Figure 1 shows the mass-loss profile for a 1 M\(_{\odot }\) (right panel [52]) and the corresponding surface density evolution (left panel). The surface density evolution (time and location of gap opening, dispersal timescale, etc.) is extremely sensitive to \(\dot{\Sigma }(R)\), which in turn affects also the final architecture of planets formed in the disc [1,2,3], as well as the potential of photoevaporation of triggering the formation of planetesimals by the streaming instability [7, 8].

3.1 Divergence of the results

While the broad-brush picture described above is shared by most authors, the \(\dot{\Sigma }_{\textrm{w}}(R)\), and the physical properties of the wind derived by different projects (e.g. see Table 1) diverge significantly. A recent comparison of the surface density mass-loss between the different models of disc photoevaporation (see their Figure 7, [22]) has highlighted an order of magnitude difference in the cumulative mass-loss rates which depends not only on the location of the surface mass-loss rate maximum, but also on the extent of the profiles. These differences can be broadly understood looking at the choices made for the frequency range adopted for the stellar irradiation, and the different methods used. However, most of them present a peak inside 10 au and a slow decline of the surface density mass-loss rate in the outer regions.

Table 1 Model comparison

As photoevaporation is driven by stellar irradiation, a large part of the divergence can be understood by considering the input spectrum assumed by different authors (see also discussion in [59], section 4.3.1). A pure EUV model (e.g. [60, 61]) yields an almost isothermal gas with a temperature around \(10^4\,\textrm{K}\). In this case, the mass-loss peaks around the gravitational radius which is about 9 au for a 1 \(M_{\odot }\) star, the total mass-loss scales as the square root of the EUV flux, and it is roughly 10\(^{-10}\) M\(_{\odot }\)/yr assuming a EUV flux of 10\(^{41}\) phot/s [60, 61].

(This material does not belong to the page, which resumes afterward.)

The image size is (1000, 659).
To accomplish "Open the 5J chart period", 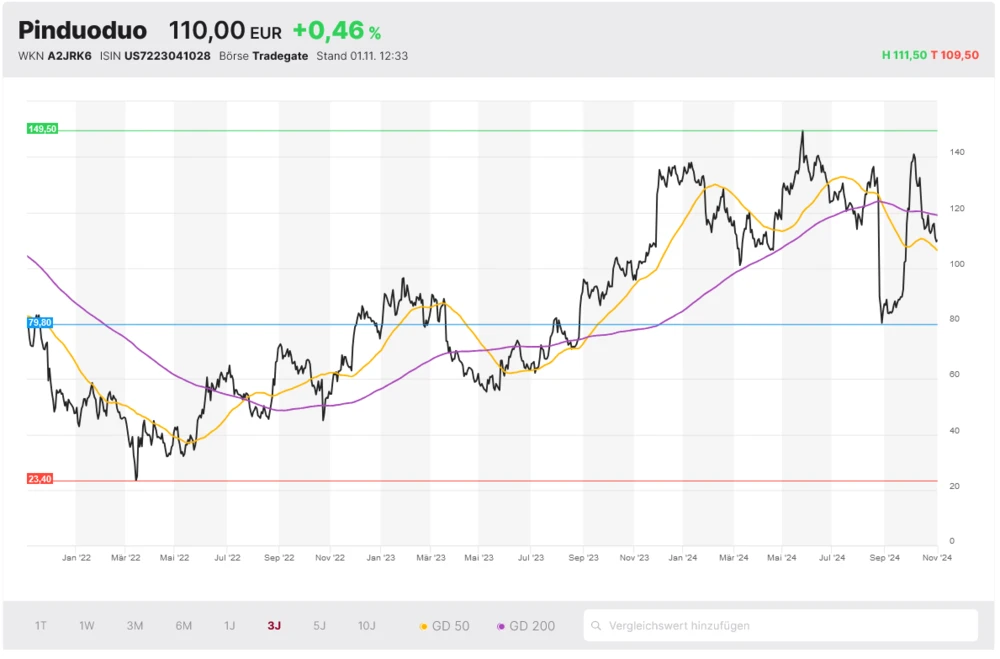I will (x=320, y=626).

Soft X-ray radiation penetrates deeper in the disc than EUV radiation and yields mass-loss rates that are one or two orders of magnitude higher than the classical EUV model, depending almost linearly on the X-ray luminosity of the irradiating star [45, 50, 52]. X-ray photoevaporation models, all include a EUV component, but find it is irrelevant to driving the wind (e.g. [42]). Models for 1 M\(_{\odot }\) star yield total mass-loss rates of order 10\(^{-8}~\textrm{M}_{\odot }\)/yr assuming a soft spectrum and X-ray luminosities of 10\(^{30}\) erg/s [44, 50]. The X-ray-driven mass-loss profile is much more extended than in the EUV case, peaking around the gravitational radius, but extending out to \(\sim 200\) au. Carbon is one of the major contributors in the X-ray opacity, since X-ray photons are mainly absorbed by the inner shells of the more abundant heavy elements in the gas and dust [62]. Carbon depletion is expected as a natural consequence of disk evolution both chemical as the carbon turns from CO into more complex species, and physical due to grain growth that locks up large fractions of carbon in ice bodies. For carbon-depleted disks, the magnitude and extent of the mass-loss rates are expected to increase by a factor \(\sim 2\) [51]. Internal FUV radiation is expected to drive photoevaporation from further out in the disc, and initial estimates, based on the hydrostatic equilibrium models of [26], found it to be very efficient under the assumption that polycyclic aromatic hydrocarbons (PAHs) are abundant in the atmosphere of discs. However, the atmospheric abundance of PAHs, which are rarely observed in T Tauri discs [63], is likely to be very small, furthermore stellar FUV flux depends on the accretion rate onto the central star and decreases with time. For these reasons, the role of FUV-driven winds on the final disc dispersal is uncertain.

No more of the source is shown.